◆ **Exercise instructions**
When you write out the listing below, keep each word exactly as it stands and drop the pictures.

Content starts

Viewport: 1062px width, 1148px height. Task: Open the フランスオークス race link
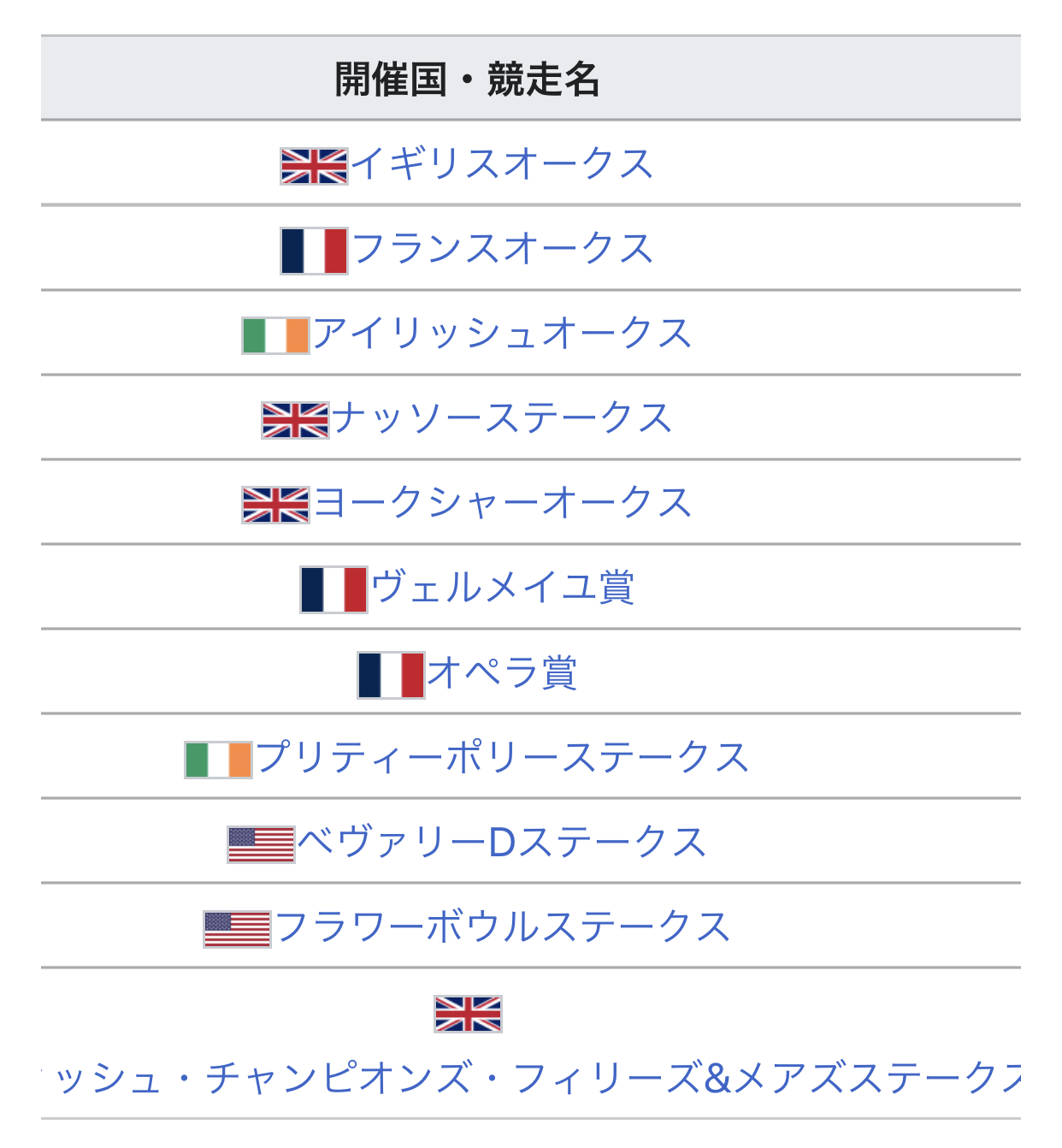point(502,248)
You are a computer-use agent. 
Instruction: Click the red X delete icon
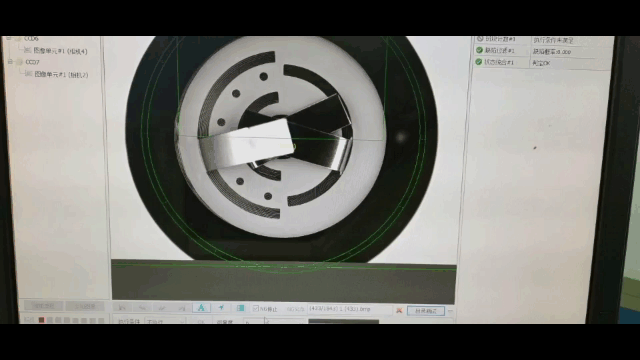click(399, 311)
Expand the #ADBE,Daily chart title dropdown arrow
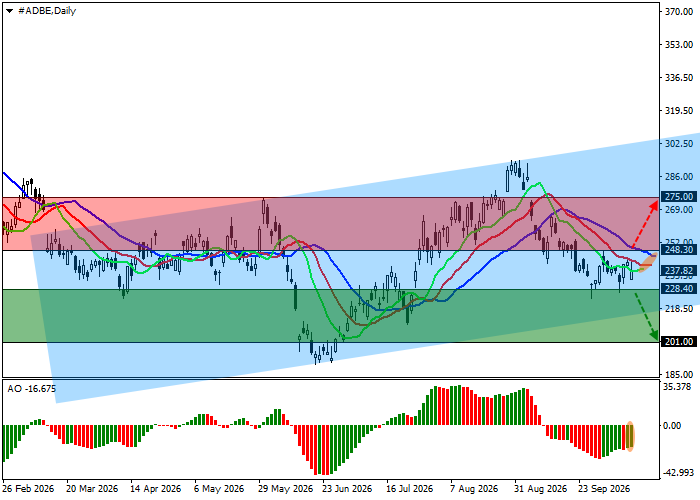The height and width of the screenshot is (500, 700). coord(9,11)
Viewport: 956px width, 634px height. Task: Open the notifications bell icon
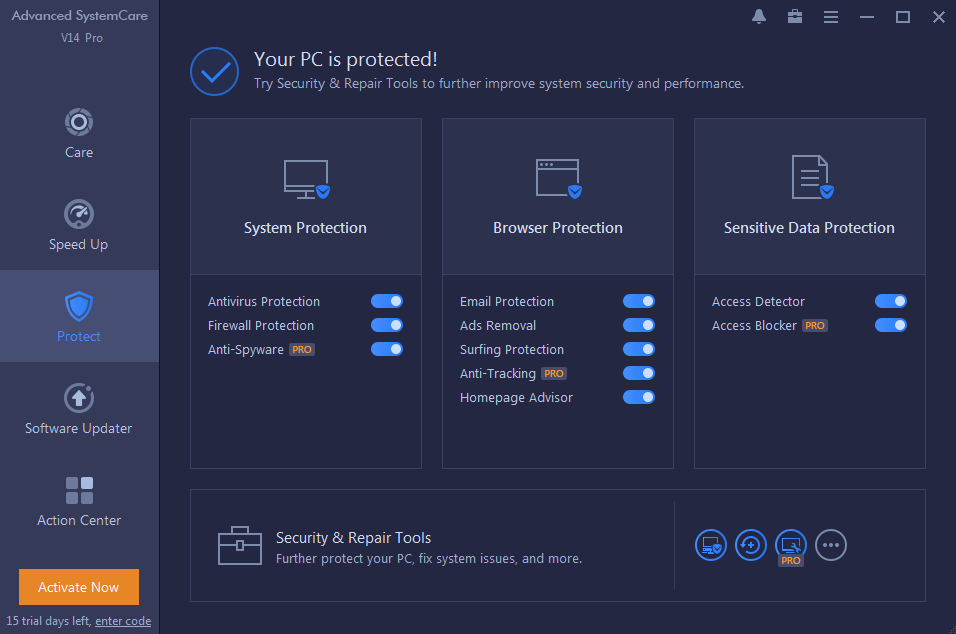(758, 16)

Content ends

◆ **Answer to the exercise**
Viewport: 1062px width, 1148px height. Task: Open the フランスオークス race link
point(502,248)
You are a computer-use agent. 
Instruction: Click the red X delete icon
click(399, 311)
Expand the #ADBE,Daily chart title dropdown arrow
The height and width of the screenshot is (500, 700). coord(9,11)
Viewport: 956px width, 634px height. Task: Open the notifications bell icon
(758, 16)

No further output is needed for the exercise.